►
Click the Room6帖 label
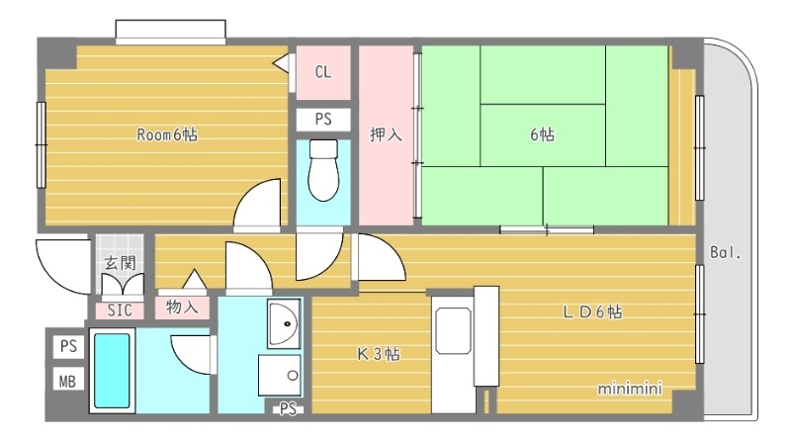[x=167, y=135]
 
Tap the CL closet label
[x=323, y=71]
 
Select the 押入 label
[x=386, y=134]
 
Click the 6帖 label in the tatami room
[x=541, y=135]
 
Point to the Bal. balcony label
[x=725, y=253]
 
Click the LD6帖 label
[x=592, y=312]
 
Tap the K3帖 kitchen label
[x=379, y=353]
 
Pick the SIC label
[x=121, y=309]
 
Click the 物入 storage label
[x=182, y=308]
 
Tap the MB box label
[x=67, y=380]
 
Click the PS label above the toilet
[x=323, y=119]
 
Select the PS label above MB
[x=67, y=346]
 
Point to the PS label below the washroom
[x=288, y=407]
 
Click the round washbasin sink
[x=285, y=322]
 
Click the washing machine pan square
[x=280, y=375]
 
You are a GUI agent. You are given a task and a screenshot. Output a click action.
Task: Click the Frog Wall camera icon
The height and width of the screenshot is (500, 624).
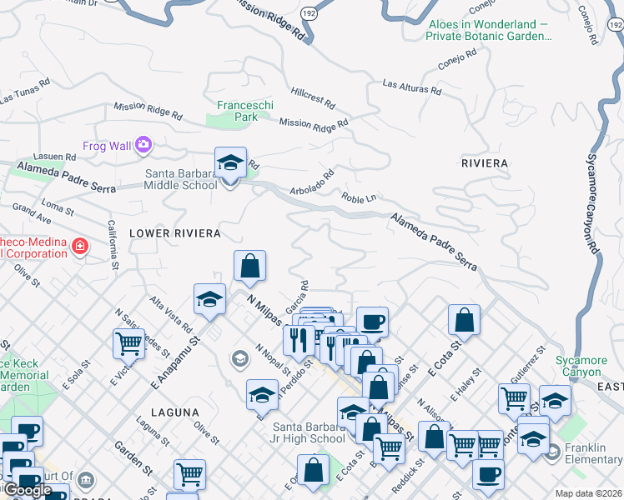pos(143,146)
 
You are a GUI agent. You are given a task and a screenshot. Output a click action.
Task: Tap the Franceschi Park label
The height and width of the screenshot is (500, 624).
pos(237,111)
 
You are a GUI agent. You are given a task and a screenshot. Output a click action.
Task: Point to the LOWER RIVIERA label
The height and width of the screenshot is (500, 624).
pos(174,232)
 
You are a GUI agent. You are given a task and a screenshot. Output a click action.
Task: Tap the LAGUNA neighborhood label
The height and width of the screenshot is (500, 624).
pos(175,412)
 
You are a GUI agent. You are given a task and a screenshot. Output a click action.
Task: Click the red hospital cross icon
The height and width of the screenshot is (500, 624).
pos(79,247)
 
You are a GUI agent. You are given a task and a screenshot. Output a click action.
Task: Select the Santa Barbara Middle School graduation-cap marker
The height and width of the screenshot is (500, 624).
pos(230,163)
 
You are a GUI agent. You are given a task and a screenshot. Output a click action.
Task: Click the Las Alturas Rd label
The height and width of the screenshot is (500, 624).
pos(412,86)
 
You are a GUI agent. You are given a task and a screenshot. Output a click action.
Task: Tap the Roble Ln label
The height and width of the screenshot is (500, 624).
pos(360,198)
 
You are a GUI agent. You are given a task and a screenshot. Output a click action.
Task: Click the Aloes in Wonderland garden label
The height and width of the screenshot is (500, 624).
pos(489,31)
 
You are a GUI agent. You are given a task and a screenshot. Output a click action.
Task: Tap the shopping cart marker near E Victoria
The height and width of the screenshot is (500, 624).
pos(128,342)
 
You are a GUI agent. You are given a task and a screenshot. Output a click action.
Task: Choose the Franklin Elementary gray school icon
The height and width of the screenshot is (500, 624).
pos(551,452)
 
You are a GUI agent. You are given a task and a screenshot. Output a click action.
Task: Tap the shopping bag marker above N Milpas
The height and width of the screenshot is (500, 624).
pos(249,267)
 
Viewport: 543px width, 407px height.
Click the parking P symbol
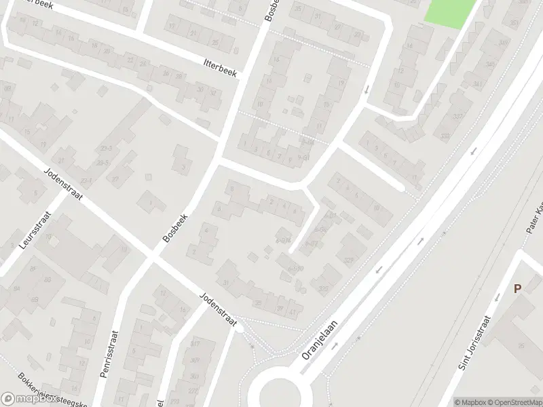tap(517, 288)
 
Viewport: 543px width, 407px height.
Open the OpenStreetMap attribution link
tap(514, 402)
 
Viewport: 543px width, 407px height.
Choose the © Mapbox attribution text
tap(470, 402)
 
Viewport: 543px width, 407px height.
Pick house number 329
tap(348, 260)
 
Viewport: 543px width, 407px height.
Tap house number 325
tap(322, 289)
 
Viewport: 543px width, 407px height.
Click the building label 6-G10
tap(295, 269)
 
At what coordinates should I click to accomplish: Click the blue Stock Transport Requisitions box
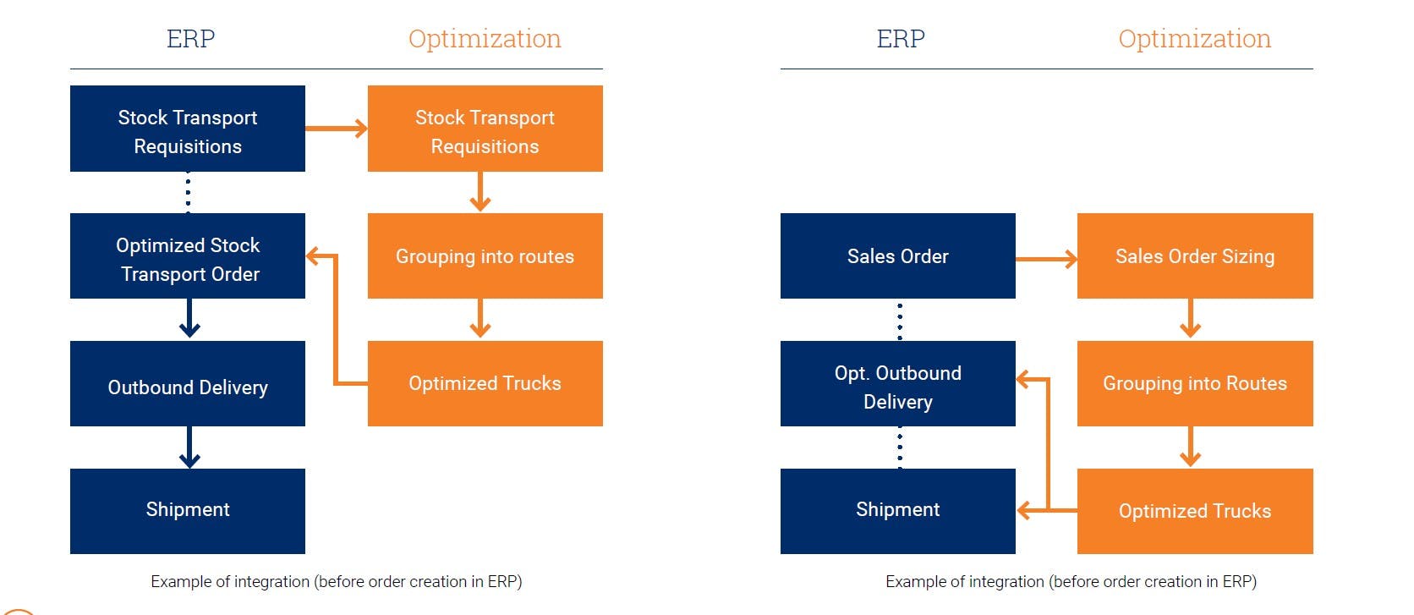(x=187, y=129)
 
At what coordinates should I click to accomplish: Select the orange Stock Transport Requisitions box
(x=485, y=129)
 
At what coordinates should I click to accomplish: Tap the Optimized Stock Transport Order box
(x=187, y=256)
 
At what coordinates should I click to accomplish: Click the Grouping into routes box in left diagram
(x=485, y=256)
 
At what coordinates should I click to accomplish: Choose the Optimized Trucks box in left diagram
(x=485, y=384)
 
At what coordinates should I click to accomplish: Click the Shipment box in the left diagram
(x=187, y=511)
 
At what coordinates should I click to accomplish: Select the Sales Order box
(x=897, y=256)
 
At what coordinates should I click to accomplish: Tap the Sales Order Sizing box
(x=1194, y=256)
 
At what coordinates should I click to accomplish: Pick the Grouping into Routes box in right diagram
(x=1194, y=384)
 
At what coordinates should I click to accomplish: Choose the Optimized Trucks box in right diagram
(x=1194, y=511)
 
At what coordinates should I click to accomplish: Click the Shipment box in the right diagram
(x=897, y=511)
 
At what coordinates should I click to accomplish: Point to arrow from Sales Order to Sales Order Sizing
(x=1046, y=259)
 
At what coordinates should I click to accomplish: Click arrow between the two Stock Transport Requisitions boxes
(x=336, y=129)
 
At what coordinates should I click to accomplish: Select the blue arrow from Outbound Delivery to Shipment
(x=189, y=447)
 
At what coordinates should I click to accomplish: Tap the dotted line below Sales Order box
(x=900, y=321)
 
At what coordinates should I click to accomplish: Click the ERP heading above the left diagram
(x=190, y=39)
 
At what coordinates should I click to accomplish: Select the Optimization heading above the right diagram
(x=1194, y=39)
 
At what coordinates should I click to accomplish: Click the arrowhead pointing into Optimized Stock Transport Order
(x=313, y=255)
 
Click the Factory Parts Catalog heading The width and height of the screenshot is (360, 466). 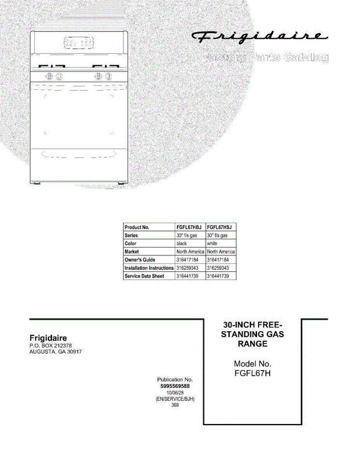click(x=265, y=58)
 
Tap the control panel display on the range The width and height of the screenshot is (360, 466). click(x=79, y=43)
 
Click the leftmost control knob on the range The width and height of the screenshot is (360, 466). click(x=50, y=76)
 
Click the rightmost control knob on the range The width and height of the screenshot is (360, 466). click(x=110, y=76)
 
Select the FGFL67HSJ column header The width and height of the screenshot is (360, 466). click(x=220, y=227)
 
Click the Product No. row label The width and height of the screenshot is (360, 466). click(x=137, y=227)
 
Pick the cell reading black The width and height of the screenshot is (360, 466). click(x=182, y=243)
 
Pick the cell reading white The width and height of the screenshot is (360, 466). click(x=212, y=243)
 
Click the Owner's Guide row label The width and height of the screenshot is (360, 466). click(x=140, y=260)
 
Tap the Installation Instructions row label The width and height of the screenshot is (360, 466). click(x=149, y=268)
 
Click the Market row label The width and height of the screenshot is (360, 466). click(x=132, y=252)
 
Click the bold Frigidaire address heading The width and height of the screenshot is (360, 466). click(x=48, y=338)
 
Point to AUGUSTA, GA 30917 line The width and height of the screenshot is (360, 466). click(x=56, y=352)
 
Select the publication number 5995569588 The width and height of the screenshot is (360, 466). click(x=175, y=386)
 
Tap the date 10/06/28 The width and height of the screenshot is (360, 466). click(x=175, y=393)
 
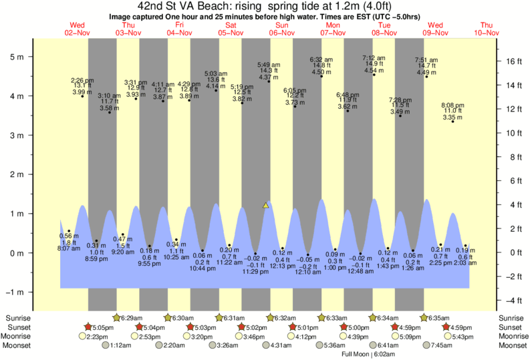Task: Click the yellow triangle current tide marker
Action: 266,205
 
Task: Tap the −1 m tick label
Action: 15,293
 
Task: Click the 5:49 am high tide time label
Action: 269,64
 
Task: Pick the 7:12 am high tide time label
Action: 374,58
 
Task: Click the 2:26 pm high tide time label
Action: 82,80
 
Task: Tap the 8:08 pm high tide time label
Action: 452,105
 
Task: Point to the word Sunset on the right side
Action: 511,327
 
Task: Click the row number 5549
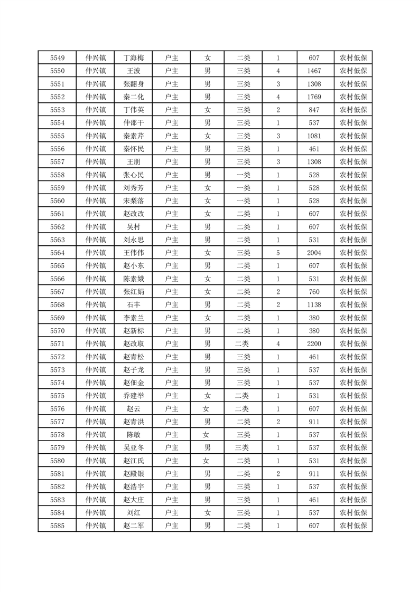[57, 58]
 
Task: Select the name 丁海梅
[133, 58]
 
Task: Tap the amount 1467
[314, 71]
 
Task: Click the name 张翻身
[133, 84]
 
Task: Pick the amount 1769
[314, 97]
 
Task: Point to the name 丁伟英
[133, 110]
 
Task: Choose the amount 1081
[314, 136]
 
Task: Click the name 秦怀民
◄
EXERCISE PROMPT
Copy out again, unchanged, the rows from the line with "Task: Tap the −1 m tick label" to the line with "Action: 452,105", including both of those lines.

RESULT OF THIS EXERCISE
Task: Tap the −1 m tick label
Action: 15,293
 
Task: Click the 5:49 am high tide time label
Action: 269,64
 
Task: Pick the 7:12 am high tide time label
Action: 374,58
 
Task: Click the 2:26 pm high tide time label
Action: 82,80
 
Task: Tap the 8:08 pm high tide time label
Action: 452,105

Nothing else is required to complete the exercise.